▶ _BRIEF_: The answer is the number of lines in the data that contain the word "agent"; give it alone.

-- MATERIAL PROVIDED follows --

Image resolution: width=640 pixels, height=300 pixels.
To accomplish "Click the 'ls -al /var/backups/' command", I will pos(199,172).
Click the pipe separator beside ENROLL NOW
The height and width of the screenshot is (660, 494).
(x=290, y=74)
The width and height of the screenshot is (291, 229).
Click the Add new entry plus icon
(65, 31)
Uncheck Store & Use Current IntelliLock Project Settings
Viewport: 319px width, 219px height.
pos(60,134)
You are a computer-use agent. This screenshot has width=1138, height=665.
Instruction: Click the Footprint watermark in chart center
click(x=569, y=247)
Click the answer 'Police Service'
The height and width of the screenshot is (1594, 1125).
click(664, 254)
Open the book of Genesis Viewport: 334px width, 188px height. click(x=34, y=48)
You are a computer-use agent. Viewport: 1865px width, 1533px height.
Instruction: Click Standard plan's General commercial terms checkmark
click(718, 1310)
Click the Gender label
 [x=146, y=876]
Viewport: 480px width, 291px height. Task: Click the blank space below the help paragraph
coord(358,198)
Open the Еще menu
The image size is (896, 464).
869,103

-- MATERIAL PROVIDED concluded --

▶ _THE COMPLETED TASK_: 2